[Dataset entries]
★ ★ ★ ★

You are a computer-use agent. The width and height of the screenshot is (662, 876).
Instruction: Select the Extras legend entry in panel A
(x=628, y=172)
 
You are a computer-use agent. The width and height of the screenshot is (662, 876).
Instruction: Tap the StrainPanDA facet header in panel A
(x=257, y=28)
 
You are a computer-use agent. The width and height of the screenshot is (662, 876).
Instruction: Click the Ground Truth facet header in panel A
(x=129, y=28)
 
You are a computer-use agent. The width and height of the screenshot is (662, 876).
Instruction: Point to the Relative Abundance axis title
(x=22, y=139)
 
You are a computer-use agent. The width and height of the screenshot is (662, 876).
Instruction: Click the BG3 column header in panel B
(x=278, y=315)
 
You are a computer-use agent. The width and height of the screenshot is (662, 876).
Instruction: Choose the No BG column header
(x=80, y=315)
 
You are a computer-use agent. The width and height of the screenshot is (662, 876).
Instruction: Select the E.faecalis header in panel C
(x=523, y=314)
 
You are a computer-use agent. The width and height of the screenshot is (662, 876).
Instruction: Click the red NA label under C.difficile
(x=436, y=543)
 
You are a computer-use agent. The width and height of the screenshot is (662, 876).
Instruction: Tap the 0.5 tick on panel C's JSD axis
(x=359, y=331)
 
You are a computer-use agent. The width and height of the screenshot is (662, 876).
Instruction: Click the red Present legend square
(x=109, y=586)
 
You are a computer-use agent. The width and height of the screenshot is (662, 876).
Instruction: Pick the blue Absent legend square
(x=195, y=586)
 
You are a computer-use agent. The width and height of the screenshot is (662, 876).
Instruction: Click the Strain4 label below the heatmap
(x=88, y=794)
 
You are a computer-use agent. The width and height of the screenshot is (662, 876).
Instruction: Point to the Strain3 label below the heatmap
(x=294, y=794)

★ ★ ★ ★

**What the task asks:** Word for word, write out each of the records shown above.

**The completed task:**
You are a computer-use agent. The width and height of the screenshot is (662, 876).
Instruction: Select the Extras legend entry in panel A
(x=628, y=172)
 
You are a computer-use agent. The width and height of the screenshot is (662, 876).
Instruction: Tap the StrainPanDA facet header in panel A
(x=257, y=28)
 
You are a computer-use agent. The width and height of the screenshot is (662, 876).
Instruction: Click the Ground Truth facet header in panel A
(x=129, y=28)
 
You are a computer-use agent. The width and height of the screenshot is (662, 876).
Instruction: Point to the Relative Abundance axis title
(x=22, y=139)
 
You are a computer-use agent. The width and height of the screenshot is (662, 876).
Instruction: Click the BG3 column header in panel B
(x=278, y=315)
 
You are a computer-use agent. The width and height of the screenshot is (662, 876).
Instruction: Choose the No BG column header
(x=80, y=315)
 
You are a computer-use agent. The width and height of the screenshot is (662, 876).
Instruction: Select the E.faecalis header in panel C
(x=523, y=314)
 
You are a computer-use agent. The width and height of the screenshot is (662, 876).
Instruction: Click the red NA label under C.difficile
(x=436, y=543)
 
You are a computer-use agent. The width and height of the screenshot is (662, 876).
Instruction: Tap the 0.5 tick on panel C's JSD axis
(x=359, y=331)
 
You are a computer-use agent. The width and height of the screenshot is (662, 876).
Instruction: Click the red Present legend square
(x=109, y=586)
 
You are a computer-use agent. The width and height of the screenshot is (662, 876).
Instruction: Pick the blue Absent legend square
(x=195, y=586)
 
You are a computer-use agent. The width and height of the screenshot is (662, 876).
Instruction: Click the Strain4 label below the heatmap
(x=88, y=794)
 
You are a computer-use agent. The width and height of the screenshot is (662, 876).
Instruction: Point to the Strain3 label below the heatmap
(x=294, y=794)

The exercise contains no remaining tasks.